As with all countries throughout the war, Canada was affected by food supply shortages during the war, though nowhere near the extent to, say, the United Kingdom.

Rationing, for Canadians, actually provided a "feeling of equality" because all ration books were alike, and it brought the sense of a common struggle with one another, as well as others in the Commonwealth going through the same thing. (1) The most sympathies were for Britain though, who were widely agreed to suffer from the worst rationing practices. (2)

Recipe sections in newspapers typically "belonged" in the women's section of newspapers, widely considered "fluff" or "soft news" and not worth considering in the study of journalistic history.
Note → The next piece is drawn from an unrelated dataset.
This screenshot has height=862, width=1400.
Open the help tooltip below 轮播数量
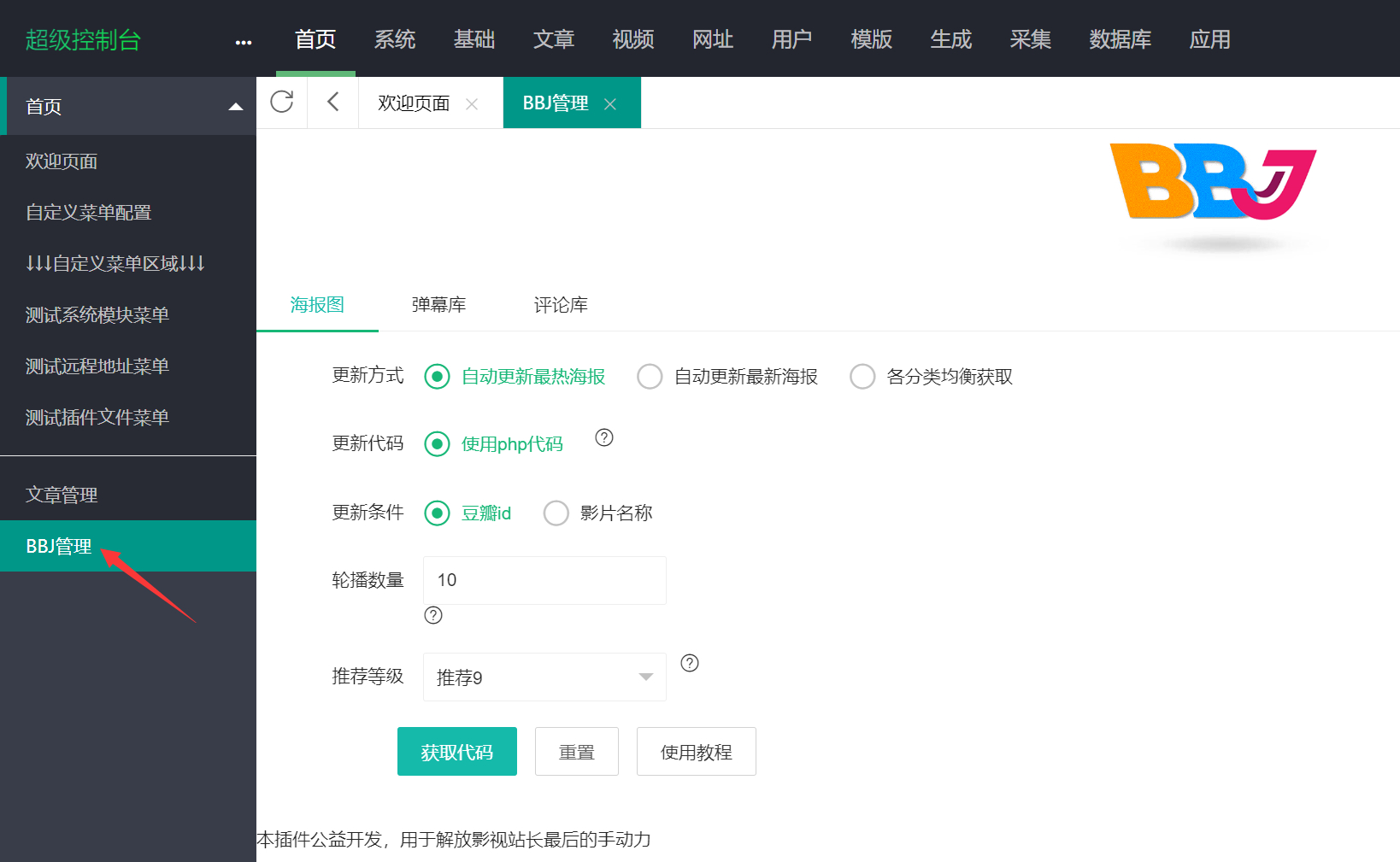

This perception continued for some time after the war, although recent scholarship has begun to turn this around. (3) The truth is, that while women's pages have long held this perception, they have also been vital places for the forging of womanhood - they allowed women a place to communicate their thoughts, feelings, and share tips for the home with other women. They encouraged communication and interactivity with the newspaper itself, e.g. sending in recipes or advice column submissions. Advertisers realized that through the women's page, a new market for advertising had opened up to them. (4)

Food and rationing played a particularly important role in women's pages, and newspapers throughout the 1940s. Rationing changed what was available to home cooks; now with limits on their ingredients, newspaper recipes were vital to giving advice on what could be made with such limited ingredients. (3) Additionally, conservative women fought against "the entering of the state into the kitchen" during this time, while other women who supported food rationing also used it as a means to rally for their rights as consumers to fair prices and equitable distribution, as supported by their rationing books. Food was not just a way of survival, it was a way for women to influence politics and assert their rights. (1)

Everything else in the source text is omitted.